**Problem to work on**
Find the lines of data that contain the string "agent", then list them.

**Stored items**
- Opening Delimiter -
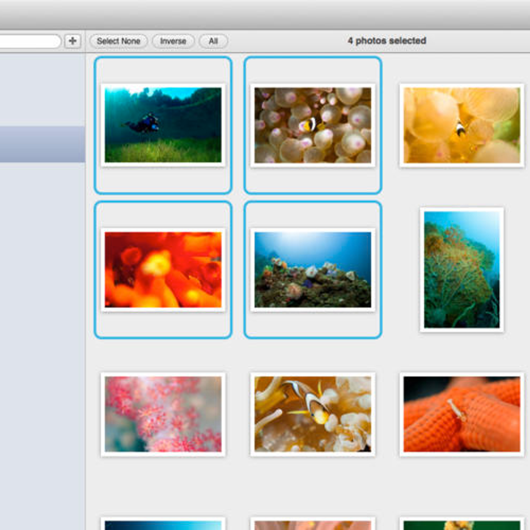530x530 pixels.
Task: Click the portrait sea fan coral photo
Action: [462, 270]
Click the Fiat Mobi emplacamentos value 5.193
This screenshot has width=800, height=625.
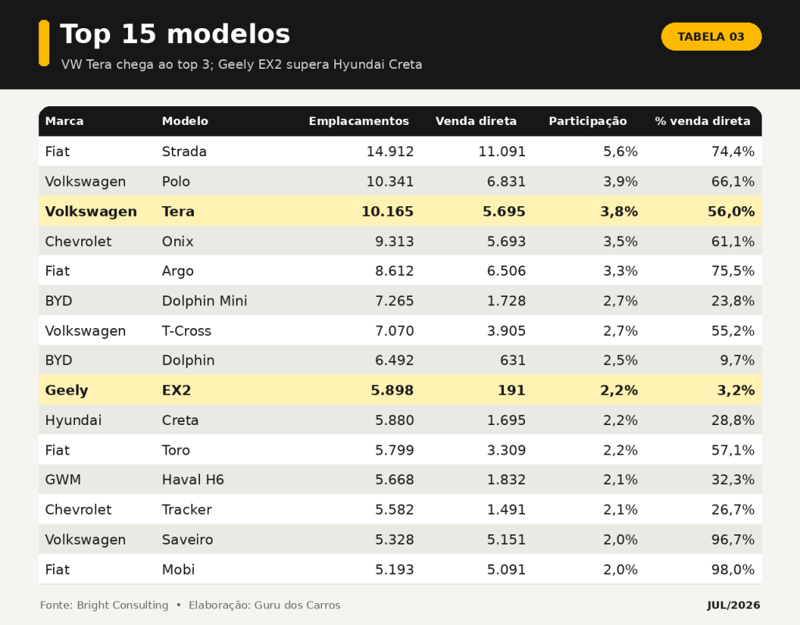pos(395,570)
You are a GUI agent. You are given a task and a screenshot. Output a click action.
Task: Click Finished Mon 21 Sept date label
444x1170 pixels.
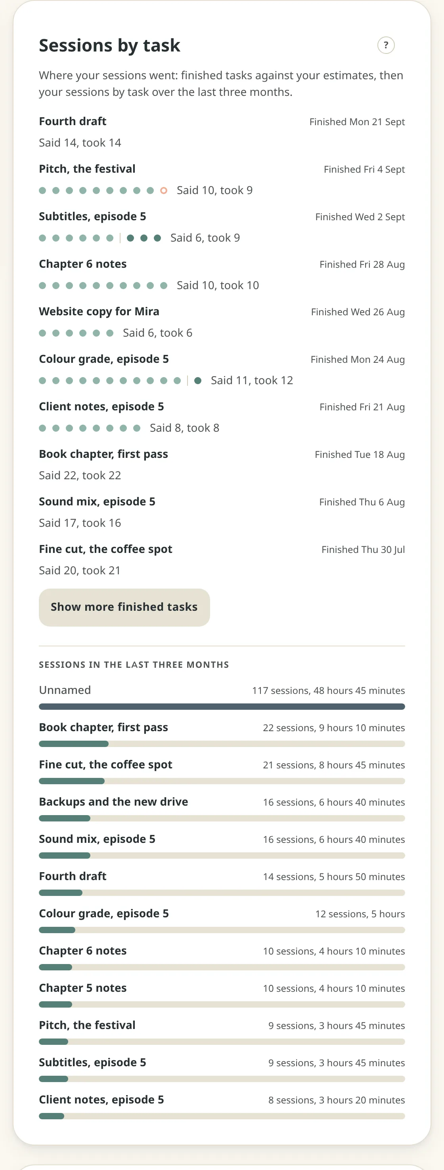click(x=357, y=122)
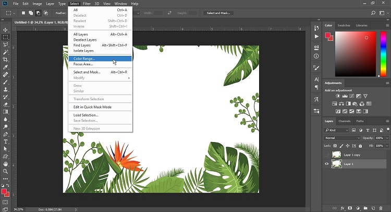Pick the Eyedropper tool
The height and width of the screenshot is (212, 391).
click(x=6, y=67)
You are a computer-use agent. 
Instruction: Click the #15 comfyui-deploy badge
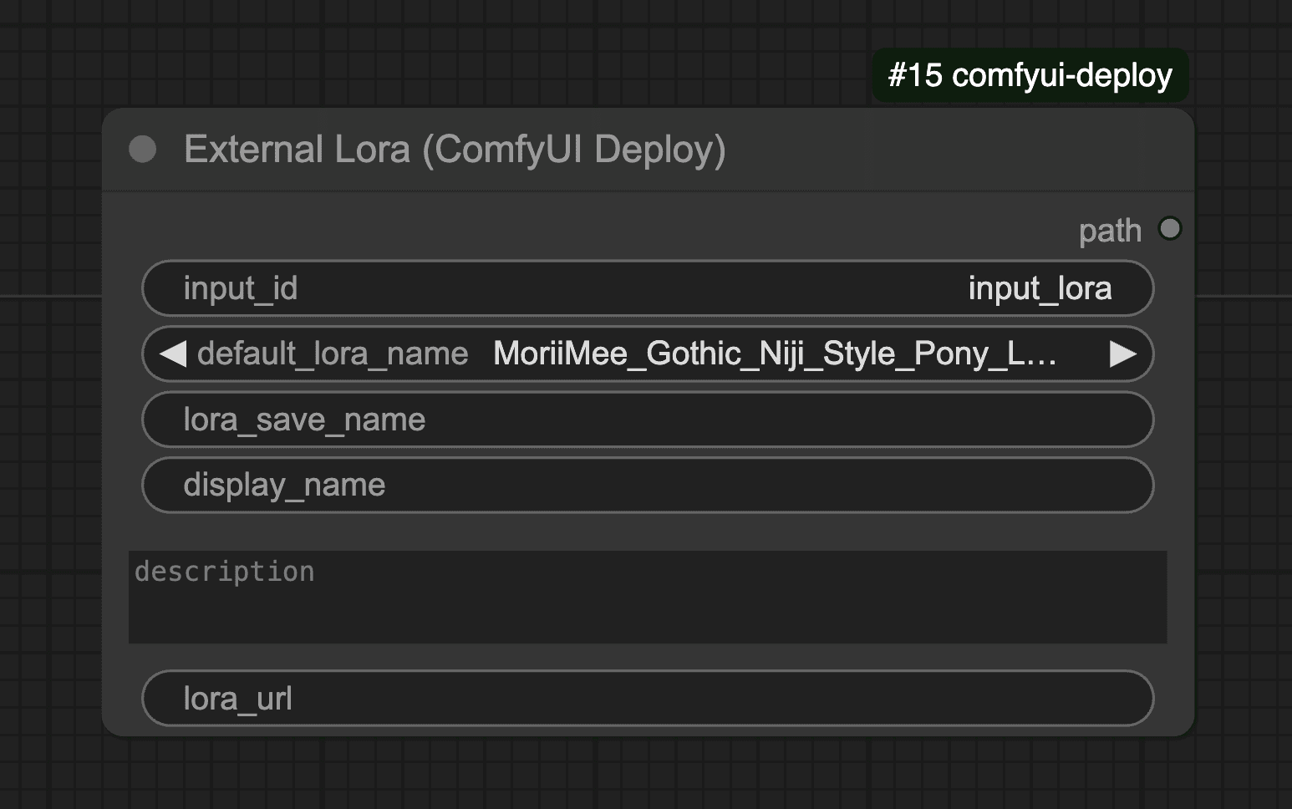tap(1030, 75)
- Closing Delimiter -
**Task response**
You are a GUI agent. You are given a task and a screenshot. Output a click action.
You are a computer-use agent. 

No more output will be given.